## begin Reading text

# Building and Probing Prolog* with Intel® Architecture

Published: 07/21/2017

Last Updated: 07/21/2017

## Introduction

A lot of buzz talks over Internet which suggests that machine learning and Artificial Intelligence (AI) are basically the same thing, but this is a misunderstanding. Both machine learning and Knowledge Reasoning have the same concern: the construction of intelligent software. However, while machine learning is an approach to AI based on algorithms whose performance improve as they are exposed to more data over time, Knowledge Reasoning is a sibling approach based on symbolic logic.

Knowledge Reasoning’s strategy is usually developed by using functional and logic based programming languages such as Lisp*, Prolog*, and ML* due to their ability to perform symbolic manipulation. This kind of manipulation is often associated with expert systems, where high level rules are often provided by humans and used to simulate knowledge, avoiding low-level language details. This focus is called Mind Centered. Commonly, some kind of (backward or forward) logical inference is needed.

Machine learning, on its turn, is associated with low-level mathematical representations of systems and a set of training data that lead the system toward performance improvement. Once there is no high-level modeling, the process is called Brain Centered. Any language that facilitates writing vector algebra and numeric calculus over an imperative paradigm works just fine. For instance, there are several machine learning systems written in Python* simply because the mathematical support is available as libraries for such programming language.

This article aims to explore what happens when Intel solutions support functional and logic programming languages that are regularly used for AI. Despite machine learning systems success over the last two decades, the place for traditional AI has neither disappeared nor diminished, especially in systems where it is necessary to explain why a computer program behaves the way it does. Hence, it is not feasible to believe that next generations of learning systems will be developed without high-level descriptions, and thus it is expected that some problems will demand symbolical solutions. Prolog and similar programming languages are valuable tools for solving such problems.

## end Reading text
## begin Exercise data

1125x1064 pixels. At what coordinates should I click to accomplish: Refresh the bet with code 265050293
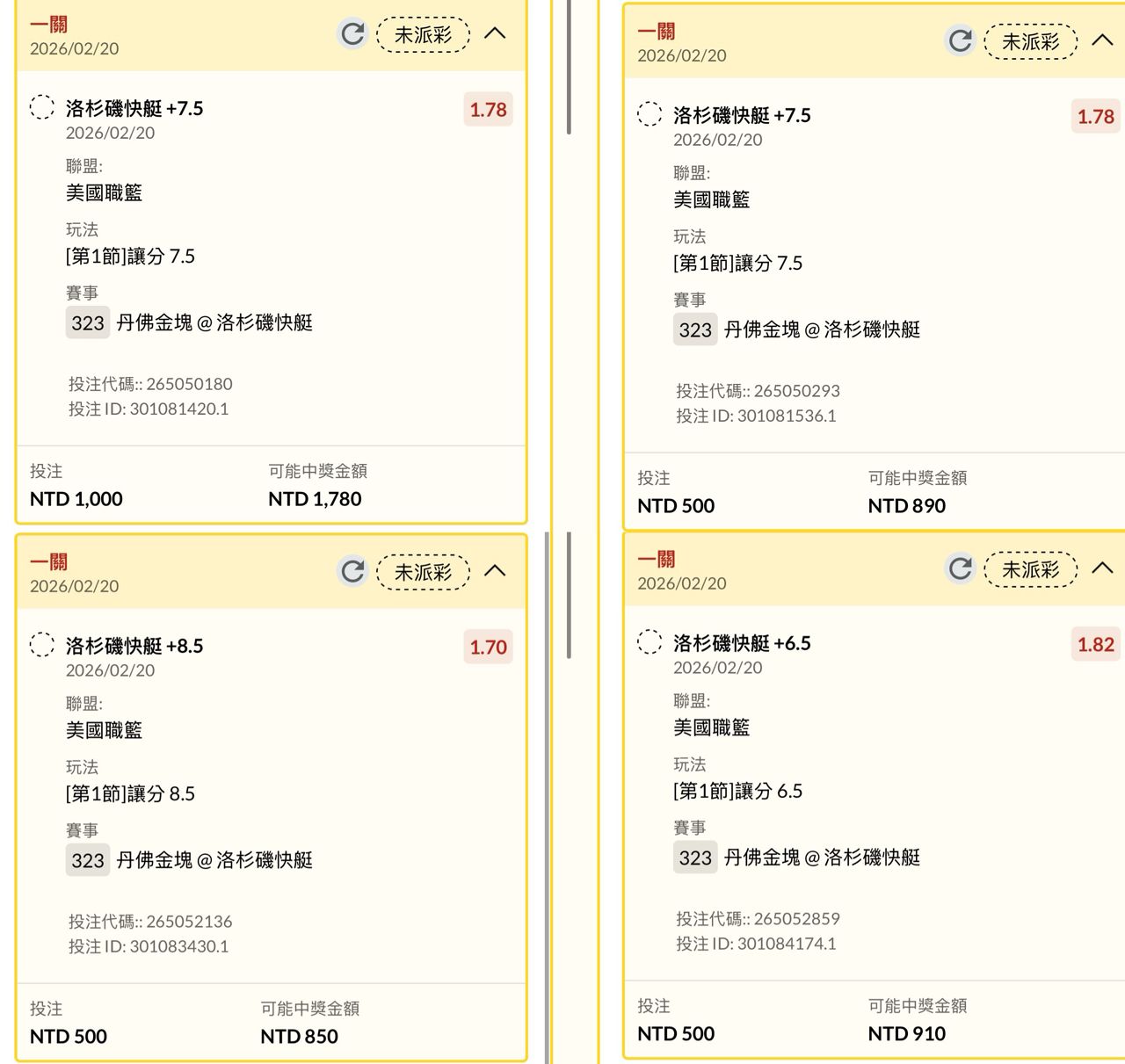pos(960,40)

## end Exercise data
## begin Exercise data

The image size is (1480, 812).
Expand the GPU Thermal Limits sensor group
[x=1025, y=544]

## end Exercise data

Objective 1: In the article on Prolog with Intel architecture, change the passage from "# Building and" up to and including "on symbolic logic." by putting "formal logic" in place of "symbolic logic".
Objective 2: Copy the records from the line with "1125x1064 pixels. At" up to and including the line with "pos(960,40)", and leave the pictures out.

Complete answer 1:
# Building and Probing Prolog* with Intel® Architecture

Published: 07/21/2017

Last Updated: 07/21/2017

## Introduction

A lot of buzz talks over Internet which suggests that machine learning and Artificial Intelligence (AI) are basically the same thing, but this is a misunderstanding. Both machine learning and Knowledge Reasoning have the same concern: the construction of intelligent software. However, while machine learning is an approach to AI based on algorithms whose performance improve as they are exposed to more data over time, Knowledge Reasoning is a sibling approach based on formal logic.

Complete answer 2:
1125x1064 pixels. At what coordinates should I click to accomplish: Refresh the bet with code 265050293
pos(960,40)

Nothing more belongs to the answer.